Wednesday Week is an American rock band formed in Los Angeles, California in 1983. After releasing two albums, the band split up in 1990, with members going on to form Lucky. Since 1998, Wednesday Week has played occasional shows with various lineups consisting of previous members.

==History==
Founders of the band were the sisters Kristi and Kelly Callan—daughters of actress K Callan. The sisters formed their first group, The Undeclared, in 1979. The duo evolved into a trio, Goat Deity, in 1980, when they were joined by Steve Wynn. Wynn left to concentrate on his other band, The Dream Syndicate, and Kjehl Johansen (of The Urinals) joined on bass guitar, with the band name changing again to Narrow Adventure.
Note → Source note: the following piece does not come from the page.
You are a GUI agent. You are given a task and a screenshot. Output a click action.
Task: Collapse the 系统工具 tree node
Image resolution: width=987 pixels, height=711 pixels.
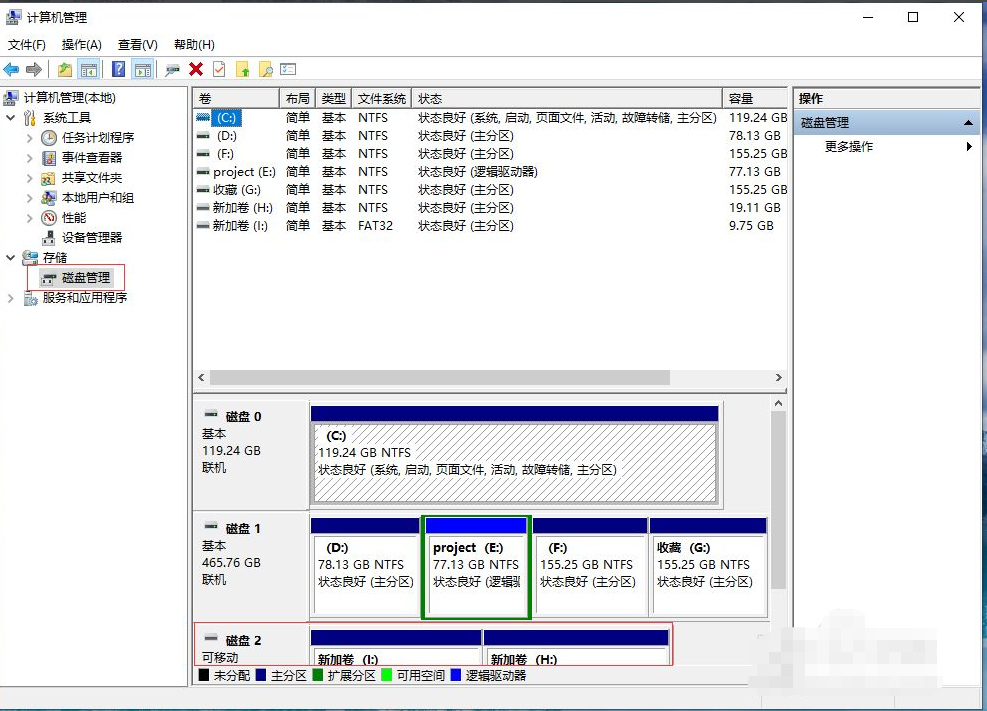point(11,118)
With David Provost replacing Johansen in 1983, the band became Wednesday Week (named after the Undertones song), and they released their debut EP, Betsy's House, later that year. Further lineup changes followed, with Provost being replaced by Heidi Rodewald at the end of 1983, and Tom Alford joining on lead guitar in early 1984. In 1985, David Nolte (of The Last) replaced Alford, giving the band its most stable lineup.

The band signed with Enigma Records, releasing the Don Dixon-produced debut album What We Had in 1987. Two songs from the album were featured in the film Slumber Party Massacre II, with actresses in the movie miming to the songs. Towards the end of 1987 Rodewald left, and another former Urinals member, John Talley-Jones, joined as one of a string of short-lived members before the band split up in 1990. Before splitting up they self-released a second album, No Going Back on cassette only.
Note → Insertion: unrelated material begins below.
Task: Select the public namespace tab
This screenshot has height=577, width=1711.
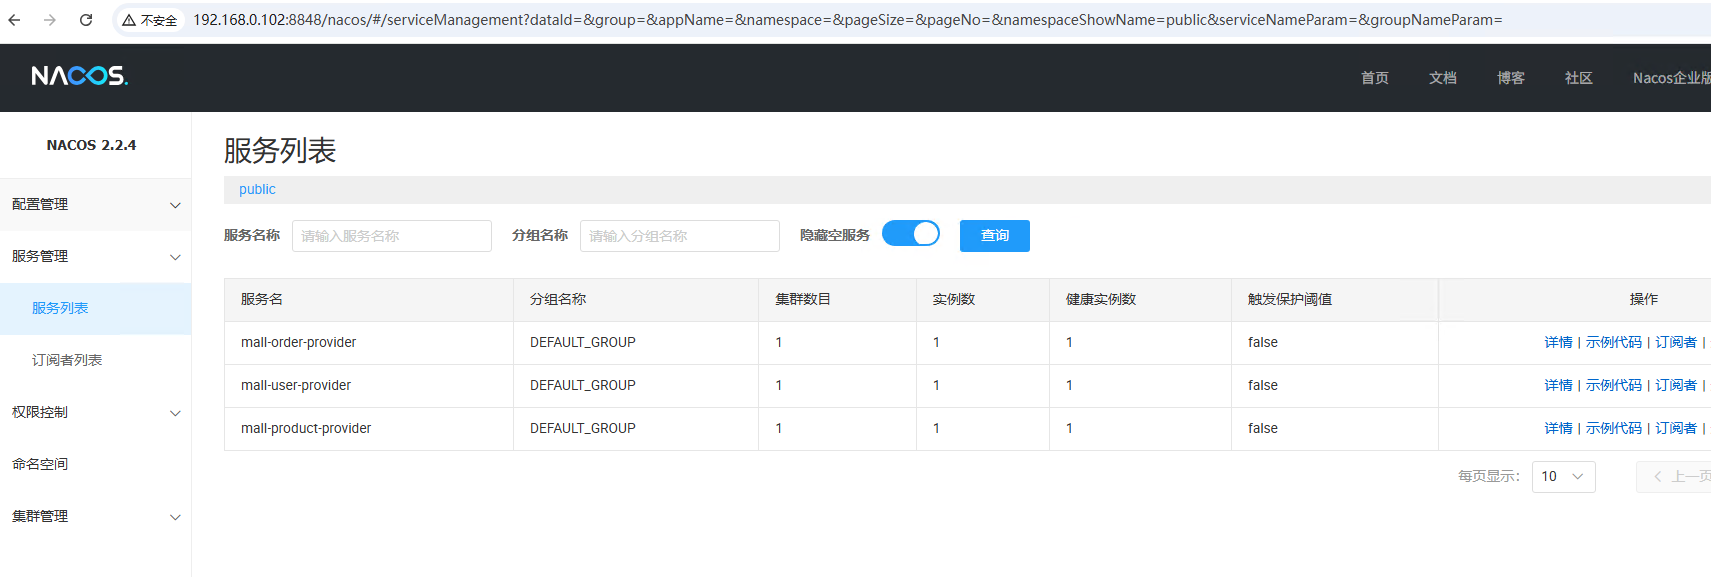Action: [x=257, y=189]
After Wednesday Week, Kelly Callan joined Gregg Turner's post-Angry Samoans band, The Mistaken, which released an album, Santa Fe, in 1993 on Triple X Records. In 1995, the Callan sisters and Nolte (who married Kristi Callan) formed Lucky with former Mad Parade and Action Now bassist Mike Lawrence. Lucky released the album Live A Little in 1996 on Temple Bar Records. Nolte and Kristi Callan also played in David Gray's band. Kristi Callan later formed the band Dime Box, releasing the album Five and Dime Waltz in 2008, and Happy in 2019. Rodewald later joined The Negro Problem with Mark "Stew" Stewart, with whom she created the Tony Award-winning musical Passing Strange.
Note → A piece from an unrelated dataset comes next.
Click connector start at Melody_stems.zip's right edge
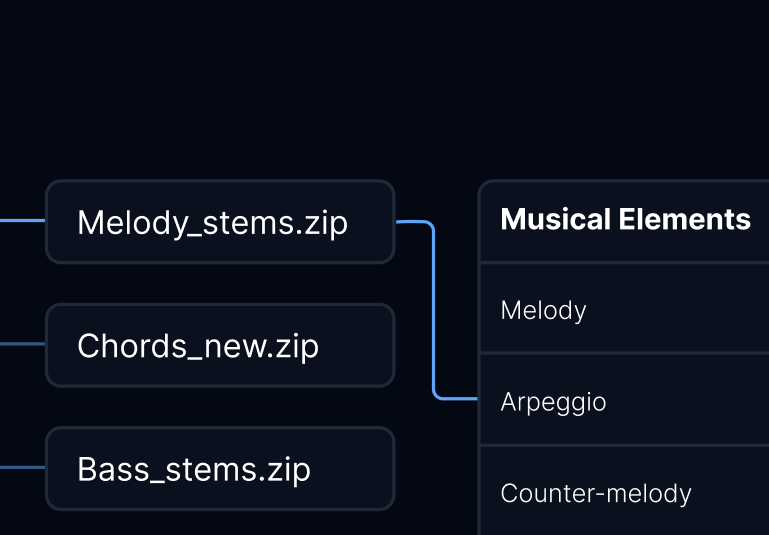Screen dimensions: 769x535 click(400, 222)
Since 1998, Wednesday Week play occasional live shows with various combinations of past members, with the Callan sisters and Nolte as core members.

==Discography==
===Albums===
- What We Had (1987), Enigma
- No Going Back (1990), Sweden Spins (cassette only)
- What We Had (Reissue w/ additional tracks, 2008), Noble Rot

===EPs===
- Betsy's House (1983), WarFrat Grammophone

===Singles===
- "Missionary" (1986), Enigma
- "Why" (1986), Enigma
- "It's a Steal"/"Special" (1989), P2PR/Unhinged – flexi-disc released with Unhinged fanzine
- "The Senses of Our World" (1997)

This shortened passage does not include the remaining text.